As a rising sophomore at Cornell University, Dumont enrolled in JAX’s annual Summer Student Program, which immerses high school and college students in genetics research under the mentorship of JAX professors. The experience profoundly influenced her life. Now, 14 years later, after having earned her Ph.D. in genetics and held two postdoctoral research positions, Dumont is coming back to Bar Harbor where will begin setting up her research lab in October.

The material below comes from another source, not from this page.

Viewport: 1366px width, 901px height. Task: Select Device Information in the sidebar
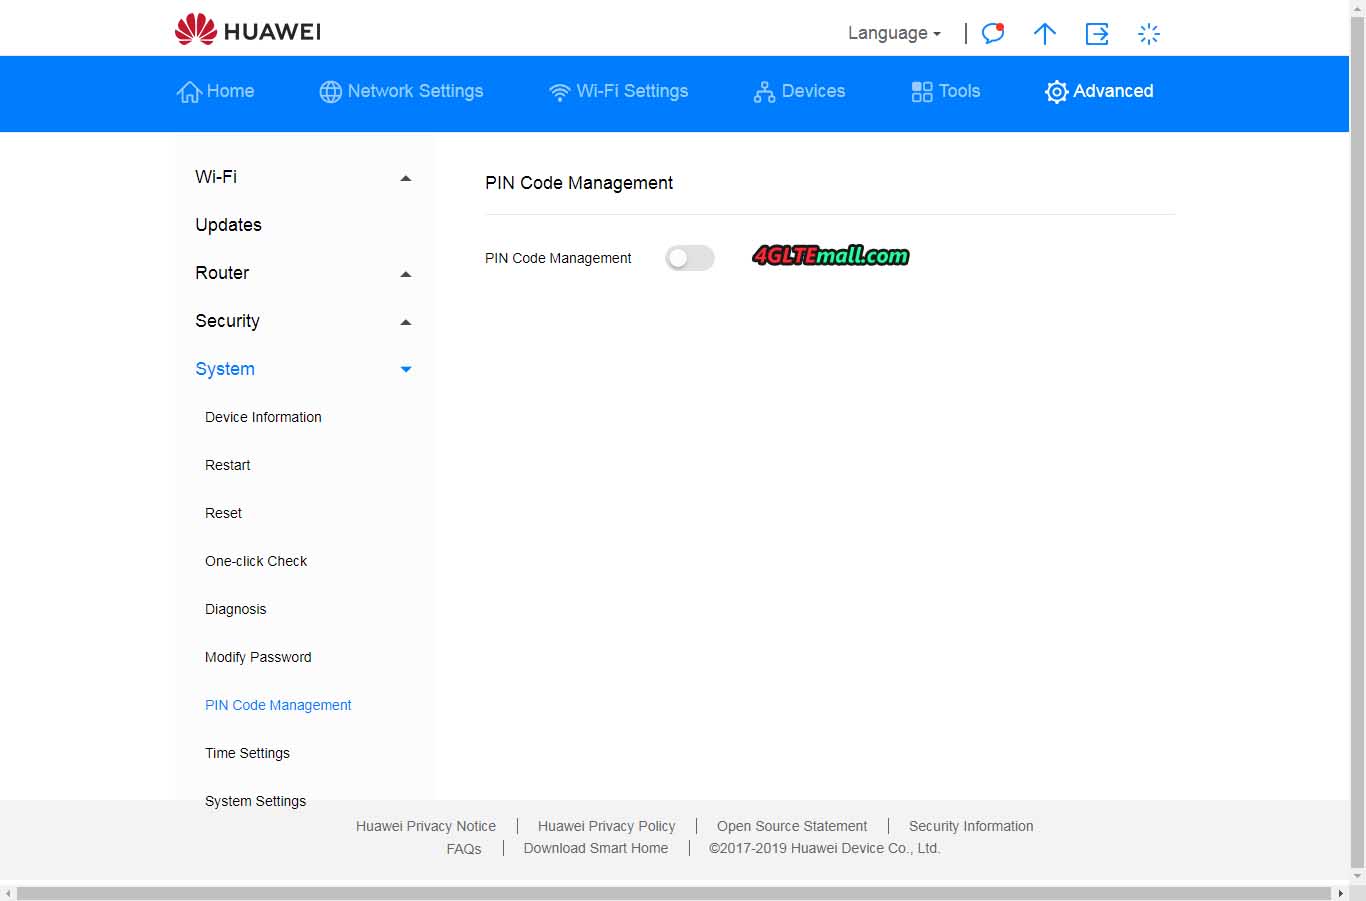click(x=263, y=417)
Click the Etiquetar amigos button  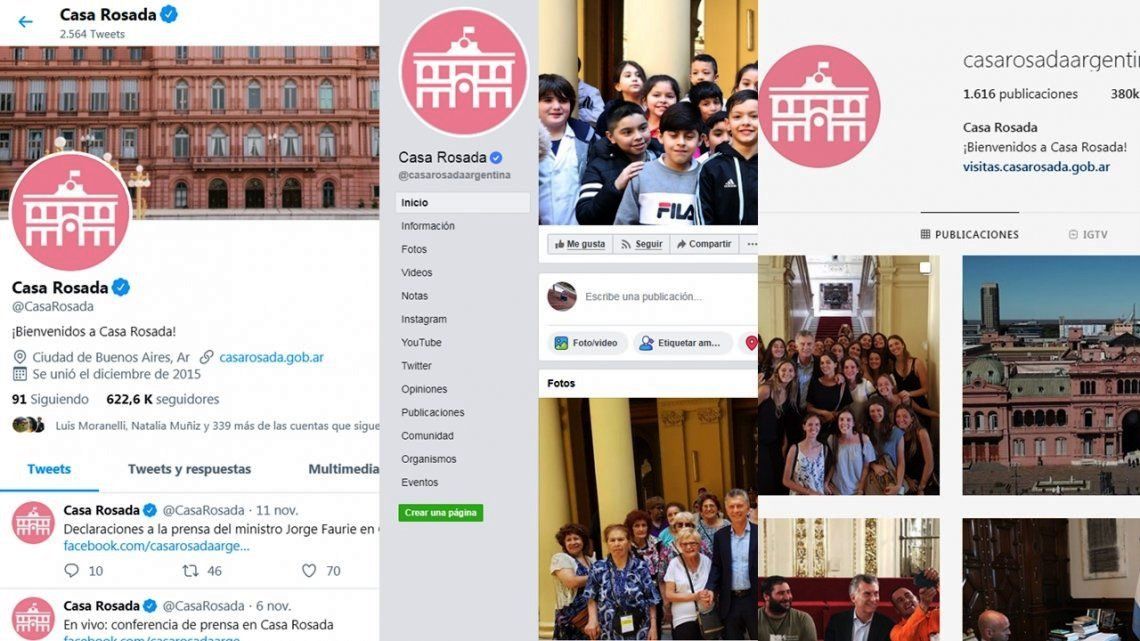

Dumont says, “JAX is home to considerable expertise and world-renowned scientific leaders in the research areas that bridge my own interests – genomics and reproductive biology. At the same time, I could see clear opportunities for my research group to make unique contributions.” Dumont says she was also drawn to the “collegial and collaborative work environment” and outstanding scientific resources at JAX. “And as a native Mainer, I was of course also eager to return to my home state.”

Dumont is currently an independent postdoctoral research scholar with the Initiative for Biological Complexity at North Carolina State University, where she studies how the mechanisms of inheritance vary between species. Previously she was a postdoctoral researcher at the University of Washington, where she used large genome sequence datasets to investigate the role of gene conversion on the evolution of duplicated sequences in the human genome.

She earned her Ph.D. at the University of Wisconsin in 2010 for her work on the evolution and genetic basis of recombination rate variation in mammals. She received a bachelor’s degree in anthropology and biology from Cornell in 2005.